Original post made no mention of creating your own en folder... and a search using the forums search revealed people having the same problem as I. If the original post would have mentioned this there would have been no problem. (I think the original post should be edited with this additional info).  BTW a google search shows I was not the only one to think of this.  Too bad our forum search did not reveal the answer.

BTW just putting the file in resources does not work at least in Lr4

I also think we could start a thread on the different tweeks made through the TranslatedStrings.txt. Thank you very much for the original post - what a fantastic find!!!!!

If you add the en information to the original post we could very easily delete this thread.


----------



## Mark Sirota (Sep 9, 2012)

I'll add something about the en folder -- it works on the Mac too, but is apparently unnecessary. Perhaps it is necessary for Windows. Victoria, I think we had a discussion about it a while back, didn't we? What was the conclusion then?

Feel free to share your customizations here, and we'll get 'em transferred to the Tips & Tricks thread.


----------



## Victoria Bampton (Sep 9, 2012)

Mark, I'm 99% sure I checked and confirmed that it works in the root folder, but I can't find notes on that.  I do notice that I noted about the en folder when I wrote the instructions for changing shortcuts: http://members.lightroomqueen.com/i...e-version-or-non-english-keyboardcan-i-fix-it


----------



## kaymann (Sep 9, 2012)

Victoria, please double check as there are several posts that it does not work in the root (at least in Lr4) and it is gaurenteed to work if the en folder is added.

And thank you all for the warm welcome to your forums.

I am a recent convert from Bibble/ASP, and want to settle down in solid routine to get rid of the backlog of photos...


One last question if I change a keyboard short symbol in this txt file does it change the actual shortcut or just the menu presentation on screen...  In other words is the change cosmetic or the keys pressed actually changed?


----------



## Victoria Bampton (Sep 10, 2012)

It should change the keys pressed.


----------



## Mark Sirota (Sep 10, 2012)

I've updated the Tips & Tricks post to suggest adding the "en" folder if the parent folder is ineffective.

The parent folder seems to work for me on all my systems (which are all Macs with various operating systems). I wonder if there's a permissions issue, maybe, for those cases where it's not working?


----------



## Brouno (Sep 17, 2012)

*Changing date format in export*

Hi (first post here)

From the start of LightRoom the date in export window is not consistent between what is displayed and the resulting filename for my language (French)

You can customized that (the dateformat) in exported files :

In "TranslatedStrings.txt", search for "$$$/AgNaming/Token/dateEvaluator_YYYYMMDD"
In my langage, the defined value is %d%m%Y and I replace it (as in original english language) by %Y%m%d (which I prefer for sorting reasons  )

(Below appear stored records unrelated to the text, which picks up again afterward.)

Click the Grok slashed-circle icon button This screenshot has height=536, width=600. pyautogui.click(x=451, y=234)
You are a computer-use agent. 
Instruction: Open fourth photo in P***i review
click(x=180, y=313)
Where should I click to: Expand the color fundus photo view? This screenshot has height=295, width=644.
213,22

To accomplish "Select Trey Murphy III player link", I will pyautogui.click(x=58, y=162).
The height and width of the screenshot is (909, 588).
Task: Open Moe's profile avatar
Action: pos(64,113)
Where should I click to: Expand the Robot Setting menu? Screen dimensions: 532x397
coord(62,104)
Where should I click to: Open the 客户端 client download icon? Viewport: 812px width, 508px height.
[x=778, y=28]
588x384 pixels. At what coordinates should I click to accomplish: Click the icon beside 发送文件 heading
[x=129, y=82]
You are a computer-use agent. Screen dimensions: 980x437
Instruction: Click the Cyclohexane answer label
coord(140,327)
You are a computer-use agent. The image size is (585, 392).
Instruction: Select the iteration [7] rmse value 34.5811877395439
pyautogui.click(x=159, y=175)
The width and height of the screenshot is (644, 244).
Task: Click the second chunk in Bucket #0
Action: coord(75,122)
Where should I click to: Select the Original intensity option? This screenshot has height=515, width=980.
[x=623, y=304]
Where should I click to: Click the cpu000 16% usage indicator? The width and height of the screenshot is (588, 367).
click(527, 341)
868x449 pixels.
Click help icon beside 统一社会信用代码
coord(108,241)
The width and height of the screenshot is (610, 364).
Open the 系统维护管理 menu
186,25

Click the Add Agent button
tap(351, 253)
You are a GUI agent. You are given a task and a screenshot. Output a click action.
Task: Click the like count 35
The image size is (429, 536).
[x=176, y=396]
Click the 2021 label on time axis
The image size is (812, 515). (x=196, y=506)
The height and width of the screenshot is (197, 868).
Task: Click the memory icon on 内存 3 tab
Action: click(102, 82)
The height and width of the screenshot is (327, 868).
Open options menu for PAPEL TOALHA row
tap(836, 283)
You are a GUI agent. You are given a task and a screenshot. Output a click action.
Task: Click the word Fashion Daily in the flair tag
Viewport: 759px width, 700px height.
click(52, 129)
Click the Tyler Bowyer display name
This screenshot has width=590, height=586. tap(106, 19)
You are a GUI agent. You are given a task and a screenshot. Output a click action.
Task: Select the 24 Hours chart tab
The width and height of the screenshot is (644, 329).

You can even change what is displayed in the export window accordingly :

Search for "$$$/AgNaming/Token/date_YYYYMMDD" and change the value for want you want to appear in the export window

You can play around for values "$$$/AgNaming/Token/dateEvaluator_" & ""$$$/AgNaming/Token/date_" for the export window

Enjoy


----------



## Victoria Bampton (Sep 17, 2012)

Very good Brouno, and welcome to the forum!


----------



## Brouno (Sep 17, 2012)

Thank you Victoria.

I'm keeping an eye your blog/website since a while now


----------